On Mon, Aug 3, 2020 at 8:03 AM Dave Hansen <dave.hansen at intel.com> wrote:
>
> On 7/31/20 4:34 PM, Andy Lutomirski wrote:
> >> Thomas suggested to provide a reason for the #GP caused by executing ENQCMD
> >> without a valid PASID value programmed. #GP error codes are 16 bits and all
> >> 16 bits are taken. Refer to SDM Vol 3, Chapter 16.13 for details. The other
> >> choice was to reflect the error code in an MSR. ENQCMD can also cause #GP
> >> when loading from the source operand, so its not fully comprehending all
> >> the reasons.
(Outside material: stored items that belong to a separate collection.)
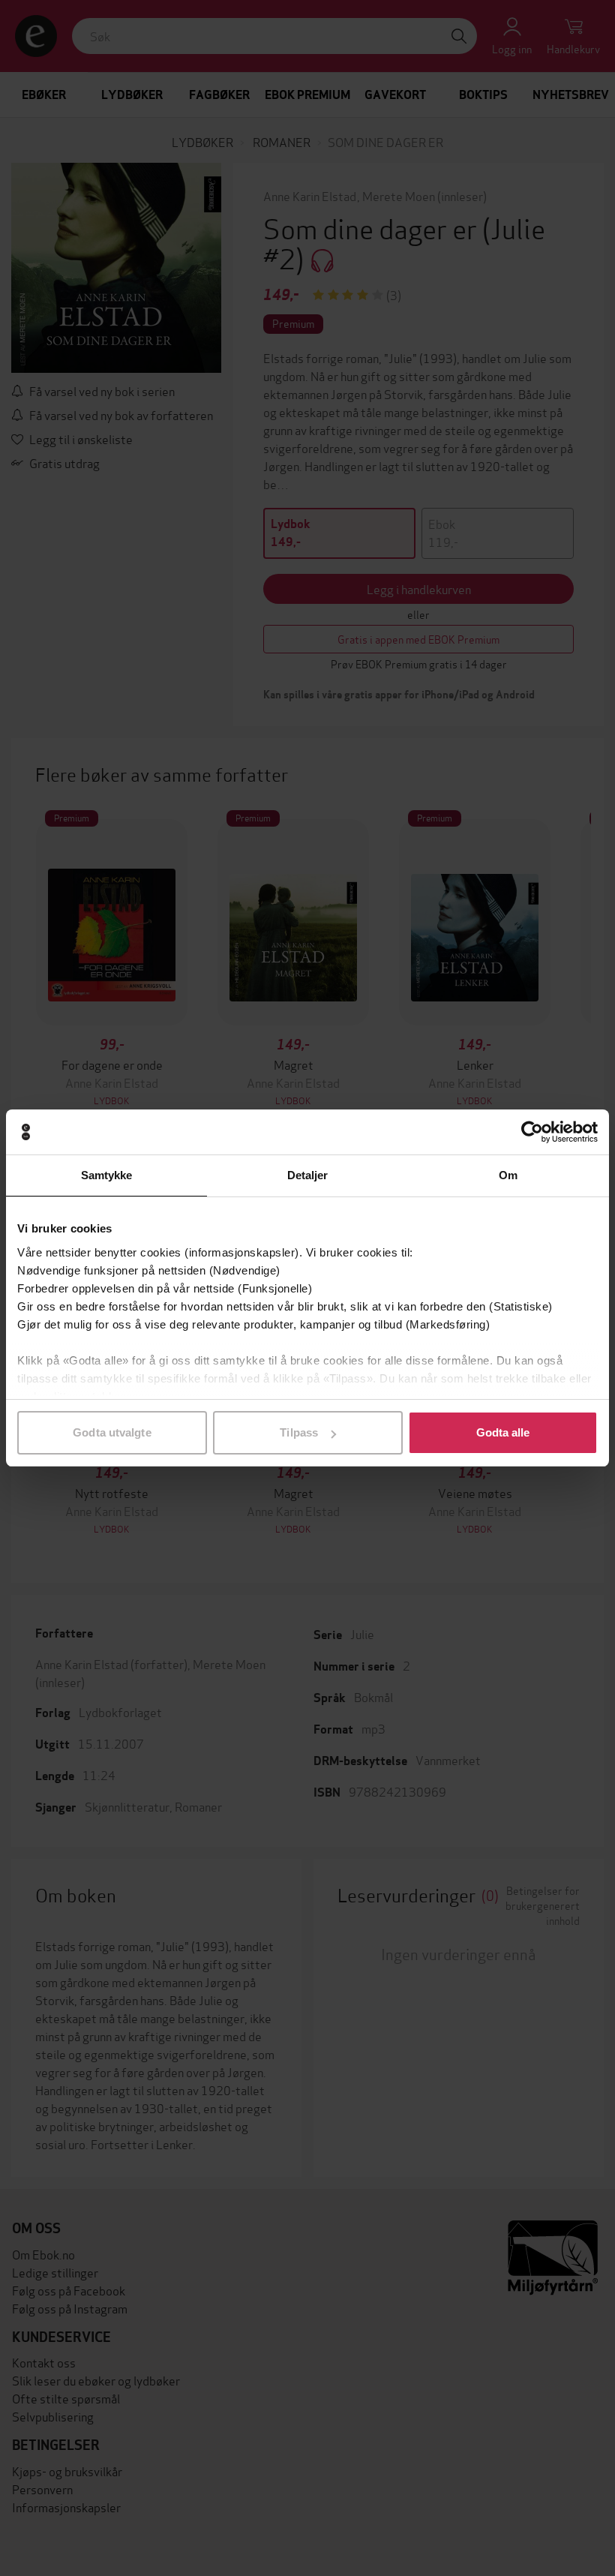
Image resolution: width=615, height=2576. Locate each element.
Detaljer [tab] (307, 1175)
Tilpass (299, 1432)
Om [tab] (508, 1175)
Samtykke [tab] (107, 1175)
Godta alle (503, 1432)
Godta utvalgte (112, 1432)
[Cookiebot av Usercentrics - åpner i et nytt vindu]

Rather than special case the ENQCMD, in future Intel may
> >> choose a different fault mechanism for such cases if recovery is needed on
> >> #GP.
> > Decoding the user instruction is ugly and sets a bad architecture
> > precedent, but we already do it in #GP for UMIP.  So I'm unconvinced.
>
> I'll try to do one more bit of convincing. :)
>
> In the end, we need a way to figure out if the #GP was from a known "OK"
> source that we can fix up.  You're right that we could fire up the
> instruction decoder to help answer that question.  But, it (also)
> doesn't easily yield a perfect answer as to the source of the #GP, it
> always involves a user copy, and it's a larger code impact than what
> we've got.
>
> I think I went and looked at fixup_umip_exception(), and compared it to
> the alternative which is essentially just these three lines of code:
>
> > +     /*
> > +      * If the current task already has a valid PASID in the MSR,
> > +      * the #GP must be for some other reason.
> > +      */
> > +     if (current->has_valid_pasid)
> > +             return false;
> ...> +  /* Now the current task has a valid PASID in the MSR. */
> > +     current->has_valid_pasid = 1;
>
> and *I* was convinced that instruction decoding wasn't worth it.
>
> There's a lot of stuff that fixup_umip_exception() does which we don't
> have to duplicate, but it's going to be really hard to get it anywhere
> near as compact as what we've got.
>

I could easily be convinced that the PASID fixup is so trivial and so
obviously free of misfiring in a way that causes an infinite loop that
this code is fine.  But I think we first need to answer the bigger
question of why we're doing a lazy fixup in the first place.

--Andy